**EXERCISE AIM**. Reproduce all the entries precisely.

----- DATA FOR ANALYSIS -----

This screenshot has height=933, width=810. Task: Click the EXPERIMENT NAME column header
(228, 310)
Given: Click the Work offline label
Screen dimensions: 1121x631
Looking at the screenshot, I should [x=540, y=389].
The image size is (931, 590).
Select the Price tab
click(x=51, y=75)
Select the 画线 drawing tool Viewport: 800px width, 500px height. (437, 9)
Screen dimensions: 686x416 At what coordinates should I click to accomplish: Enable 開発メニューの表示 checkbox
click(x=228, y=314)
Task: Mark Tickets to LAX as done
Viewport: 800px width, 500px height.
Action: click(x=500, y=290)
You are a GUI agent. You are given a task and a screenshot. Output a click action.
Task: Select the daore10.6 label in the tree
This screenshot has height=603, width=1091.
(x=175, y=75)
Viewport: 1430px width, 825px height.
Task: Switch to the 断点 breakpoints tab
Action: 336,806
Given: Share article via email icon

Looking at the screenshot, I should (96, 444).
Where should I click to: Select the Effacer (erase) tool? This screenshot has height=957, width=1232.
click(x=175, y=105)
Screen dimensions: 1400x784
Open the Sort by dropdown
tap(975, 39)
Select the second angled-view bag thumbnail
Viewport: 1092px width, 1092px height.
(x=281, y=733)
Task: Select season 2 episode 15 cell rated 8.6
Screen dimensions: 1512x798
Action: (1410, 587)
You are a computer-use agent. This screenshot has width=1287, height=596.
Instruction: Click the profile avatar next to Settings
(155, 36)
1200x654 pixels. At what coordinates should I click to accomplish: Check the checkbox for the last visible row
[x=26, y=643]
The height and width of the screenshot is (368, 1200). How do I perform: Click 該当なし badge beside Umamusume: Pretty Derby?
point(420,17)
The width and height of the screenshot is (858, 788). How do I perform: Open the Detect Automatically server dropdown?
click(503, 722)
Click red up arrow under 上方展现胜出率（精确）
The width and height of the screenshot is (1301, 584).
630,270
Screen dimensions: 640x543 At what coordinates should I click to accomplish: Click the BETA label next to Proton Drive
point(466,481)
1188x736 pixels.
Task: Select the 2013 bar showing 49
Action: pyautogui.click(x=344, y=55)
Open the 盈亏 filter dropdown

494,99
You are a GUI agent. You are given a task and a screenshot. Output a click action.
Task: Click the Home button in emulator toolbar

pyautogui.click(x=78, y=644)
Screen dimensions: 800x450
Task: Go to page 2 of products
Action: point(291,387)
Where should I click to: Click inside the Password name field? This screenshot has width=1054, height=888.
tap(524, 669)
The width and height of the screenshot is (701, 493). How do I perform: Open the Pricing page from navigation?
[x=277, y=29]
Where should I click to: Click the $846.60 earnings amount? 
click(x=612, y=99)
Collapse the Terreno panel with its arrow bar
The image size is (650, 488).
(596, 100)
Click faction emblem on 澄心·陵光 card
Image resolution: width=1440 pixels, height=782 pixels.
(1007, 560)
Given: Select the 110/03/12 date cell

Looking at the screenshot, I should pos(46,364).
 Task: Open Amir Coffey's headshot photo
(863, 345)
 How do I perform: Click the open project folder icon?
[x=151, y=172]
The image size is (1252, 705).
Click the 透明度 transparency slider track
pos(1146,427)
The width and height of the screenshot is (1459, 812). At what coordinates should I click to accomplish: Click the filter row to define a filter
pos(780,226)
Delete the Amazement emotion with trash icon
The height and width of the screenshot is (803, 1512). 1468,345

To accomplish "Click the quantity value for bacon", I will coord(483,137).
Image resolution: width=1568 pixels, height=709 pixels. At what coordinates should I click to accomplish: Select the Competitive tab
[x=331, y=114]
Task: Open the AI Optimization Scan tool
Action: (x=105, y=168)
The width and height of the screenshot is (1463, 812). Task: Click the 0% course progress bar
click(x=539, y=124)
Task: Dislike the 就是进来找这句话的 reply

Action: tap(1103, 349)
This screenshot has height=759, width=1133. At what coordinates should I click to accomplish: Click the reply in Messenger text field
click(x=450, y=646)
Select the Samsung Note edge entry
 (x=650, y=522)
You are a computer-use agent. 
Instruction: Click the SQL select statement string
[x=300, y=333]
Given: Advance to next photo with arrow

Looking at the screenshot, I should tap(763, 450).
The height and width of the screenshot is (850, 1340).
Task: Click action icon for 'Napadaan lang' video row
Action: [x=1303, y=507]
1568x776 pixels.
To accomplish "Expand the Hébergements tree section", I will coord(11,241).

-----

**RESULT OF THIS TASK**.
This screenshot has height=933, width=810. Task: Click the EXPERIMENT NAME column header
(228, 310)
Given: Click the Work offline label
Screen dimensions: 1121x631
Looking at the screenshot, I should [x=540, y=389].
The image size is (931, 590).
Select the Price tab
click(x=51, y=75)
Select the 画线 drawing tool Viewport: 800px width, 500px height. (437, 9)
Screen dimensions: 686x416 At what coordinates should I click to accomplish: Enable 開発メニューの表示 checkbox
click(x=228, y=314)
Task: Mark Tickets to LAX as done
Viewport: 800px width, 500px height.
Action: click(x=500, y=290)
You are a GUI agent. You are given a task and a screenshot. Output a click action.
Task: Select the daore10.6 label in the tree
This screenshot has height=603, width=1091.
(x=175, y=75)
Viewport: 1430px width, 825px height.
Task: Switch to the 断点 breakpoints tab
Action: 336,806
Given: Share article via email icon

Looking at the screenshot, I should (96, 444).
Where should I click to: Select the Effacer (erase) tool? This screenshot has height=957, width=1232.
click(x=175, y=105)
Screen dimensions: 1400x784
Open the Sort by dropdown
tap(975, 39)
Select the second angled-view bag thumbnail
Viewport: 1092px width, 1092px height.
(x=281, y=733)
Task: Select season 2 episode 15 cell rated 8.6
Screen dimensions: 1512x798
Action: (1410, 587)
You are a computer-use agent. This screenshot has width=1287, height=596.
Instruction: Click the profile avatar next to Settings
(155, 36)
1200x654 pixels. At what coordinates should I click to accomplish: Check the checkbox for the last visible row
[x=26, y=643]
The height and width of the screenshot is (368, 1200). How do I perform: Click 該当なし badge beside Umamusume: Pretty Derby?
point(420,17)
The width and height of the screenshot is (858, 788). How do I perform: Open the Detect Automatically server dropdown?
click(503, 722)
Click red up arrow under 上方展现胜出率（精确）
The width and height of the screenshot is (1301, 584).
630,270
Screen dimensions: 640x543 At what coordinates should I click to accomplish: Click the BETA label next to Proton Drive
point(466,481)
1188x736 pixels.
Task: Select the 2013 bar showing 49
Action: pyautogui.click(x=344, y=55)
Open the 盈亏 filter dropdown

494,99
You are a GUI agent. You are given a task and a screenshot. Output a click action.
Task: Click the Home button in emulator toolbar

pyautogui.click(x=78, y=644)
Screen dimensions: 800x450
Task: Go to page 2 of products
Action: point(291,387)
Where should I click to: Click inside the Password name field? This screenshot has width=1054, height=888.
tap(524, 669)
The width and height of the screenshot is (701, 493). How do I perform: Open the Pricing page from navigation?
[x=277, y=29]
Where should I click to: Click the $846.60 earnings amount? 
click(x=612, y=99)
Collapse the Terreno panel with its arrow bar
The image size is (650, 488).
(596, 100)
Click faction emblem on 澄心·陵光 card
Image resolution: width=1440 pixels, height=782 pixels.
(1007, 560)
Given: Select the 110/03/12 date cell

Looking at the screenshot, I should pos(46,364).
 Task: Open Amir Coffey's headshot photo
(863, 345)
 How do I perform: Click the open project folder icon?
[x=151, y=172]
The image size is (1252, 705).
Click the 透明度 transparency slider track
pos(1146,427)
The width and height of the screenshot is (1459, 812). At what coordinates should I click to accomplish: Click the filter row to define a filter
pos(780,226)
Delete the Amazement emotion with trash icon
The height and width of the screenshot is (803, 1512). 1468,345

To accomplish "Click the quantity value for bacon", I will coord(483,137).
Image resolution: width=1568 pixels, height=709 pixels. At what coordinates should I click to accomplish: Select the Competitive tab
[x=331, y=114]
Task: Open the AI Optimization Scan tool
Action: (x=105, y=168)
The width and height of the screenshot is (1463, 812). Task: Click the 0% course progress bar
click(x=539, y=124)
Task: Dislike the 就是进来找这句话的 reply

Action: tap(1103, 349)
This screenshot has height=759, width=1133. At what coordinates should I click to accomplish: Click the reply in Messenger text field
click(x=450, y=646)
Select the Samsung Note edge entry
 (x=650, y=522)
You are a computer-use agent. 
Instruction: Click the SQL select statement string
[x=300, y=333]
Given: Advance to next photo with arrow

Looking at the screenshot, I should tap(763, 450).
The height and width of the screenshot is (850, 1340).
Task: Click action icon for 'Napadaan lang' video row
Action: [x=1303, y=507]
1568x776 pixels.
To accomplish "Expand the Hébergements tree section", I will coord(11,241).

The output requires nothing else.